Description of the task:
The word "agent" may appear in some of the lines below. State how many lines contain it, and write only that number.
(Extracted material)
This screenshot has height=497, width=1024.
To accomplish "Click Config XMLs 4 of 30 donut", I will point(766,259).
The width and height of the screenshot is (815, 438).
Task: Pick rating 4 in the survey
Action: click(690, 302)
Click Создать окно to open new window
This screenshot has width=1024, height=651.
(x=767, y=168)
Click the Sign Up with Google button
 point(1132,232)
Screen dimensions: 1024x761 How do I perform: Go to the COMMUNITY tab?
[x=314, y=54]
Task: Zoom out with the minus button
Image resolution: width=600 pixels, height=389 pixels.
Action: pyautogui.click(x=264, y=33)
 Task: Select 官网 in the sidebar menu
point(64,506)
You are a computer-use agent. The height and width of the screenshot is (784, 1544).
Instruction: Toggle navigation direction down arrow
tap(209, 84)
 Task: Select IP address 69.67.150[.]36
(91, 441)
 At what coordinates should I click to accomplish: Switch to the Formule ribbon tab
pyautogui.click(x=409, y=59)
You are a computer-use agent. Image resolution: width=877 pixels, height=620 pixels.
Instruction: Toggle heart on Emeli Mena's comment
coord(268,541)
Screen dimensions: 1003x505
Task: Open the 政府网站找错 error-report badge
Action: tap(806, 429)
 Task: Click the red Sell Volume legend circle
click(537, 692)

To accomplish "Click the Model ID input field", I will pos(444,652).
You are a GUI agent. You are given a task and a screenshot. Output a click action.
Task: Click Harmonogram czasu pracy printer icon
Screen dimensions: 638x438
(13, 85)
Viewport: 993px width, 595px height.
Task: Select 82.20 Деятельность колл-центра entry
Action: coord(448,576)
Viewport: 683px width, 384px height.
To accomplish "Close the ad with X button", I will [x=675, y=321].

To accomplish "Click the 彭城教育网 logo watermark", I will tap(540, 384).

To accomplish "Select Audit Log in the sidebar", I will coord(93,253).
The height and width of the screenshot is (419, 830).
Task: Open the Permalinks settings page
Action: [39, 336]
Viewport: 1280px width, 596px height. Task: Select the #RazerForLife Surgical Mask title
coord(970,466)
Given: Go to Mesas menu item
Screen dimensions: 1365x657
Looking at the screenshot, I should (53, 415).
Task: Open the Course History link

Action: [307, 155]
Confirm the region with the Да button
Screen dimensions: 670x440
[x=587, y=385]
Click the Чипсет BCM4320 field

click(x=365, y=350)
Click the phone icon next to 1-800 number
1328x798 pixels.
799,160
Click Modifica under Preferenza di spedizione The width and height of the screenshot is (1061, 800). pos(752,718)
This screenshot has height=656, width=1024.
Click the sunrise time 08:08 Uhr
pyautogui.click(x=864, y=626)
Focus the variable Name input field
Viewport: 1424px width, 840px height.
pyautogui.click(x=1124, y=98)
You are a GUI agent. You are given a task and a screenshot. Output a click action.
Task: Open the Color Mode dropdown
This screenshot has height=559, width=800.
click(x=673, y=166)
(End Extracted material)
Problem solution:
4